Latin America´s common culture and its plentiful natural resources are advantages the region offers entrepreneurs, but even challenges faced by the region can fuel the expansion of new business models, said Torsten Kolind, CEO of YouNoodle, a company built to help start-ups grow.
¨Across Latin America there are barriers to start businesses, not just bureaucratic but also to access infrastructure, finance and communications,¨ Kolind said in a telephone interview Tuesday with Latin Business Daily.
¨But in Latin America there are two types of inefficiencies. The country-wide systemic barriers which are bureaucratic like those to register companies or to manage taxes, and then there are those individual ones like difficulties for transactions which do create start-up opportunities,¨ he added.

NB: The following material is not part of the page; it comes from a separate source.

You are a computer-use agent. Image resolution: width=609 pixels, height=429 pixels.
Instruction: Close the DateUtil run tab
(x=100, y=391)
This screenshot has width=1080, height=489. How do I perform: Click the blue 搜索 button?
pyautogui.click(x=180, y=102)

Entrepreneurial activity ¨definitely grew¨ in Latin America, by about 24 percent since 2014, he added. YouNoodle has supported that growth and wants to be a bigger part of it, he said.

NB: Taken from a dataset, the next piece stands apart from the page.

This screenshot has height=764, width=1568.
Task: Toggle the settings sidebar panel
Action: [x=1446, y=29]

¨Since YouNoodle was launched five years ago, we very quickly spotted international projects,¨ he said as he described the work of his San Francisco-based organization, which helps connect individuals developing new business models with funds to develop.
¨One of the first partners we got was Start-up Chile. We have worked with them for five years and they now attract 5,000 applicants a year for grants that go up to US $35,000 each,¨ he said.

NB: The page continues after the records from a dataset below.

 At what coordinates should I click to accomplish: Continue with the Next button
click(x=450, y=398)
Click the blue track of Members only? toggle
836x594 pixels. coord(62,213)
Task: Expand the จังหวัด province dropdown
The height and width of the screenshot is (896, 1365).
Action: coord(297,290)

¨In Latin America there are similar programs we work with already in Peru and Brazil. We are looking to have more of a larger presence in Colombia, Mexico and Argentina,¨ he added.
Worldwide, Younoodle.com has so far channeled some $22 million for start-ups through governments and large corporations, Kolind said.
Kolind recognizes that the focus of growth in Latin America has been on natural resources – but that may be changing.
¨The difference now is that young entrepreneurs do not really care about that tradition so we are seeing more products and more start-ups,¨ he said.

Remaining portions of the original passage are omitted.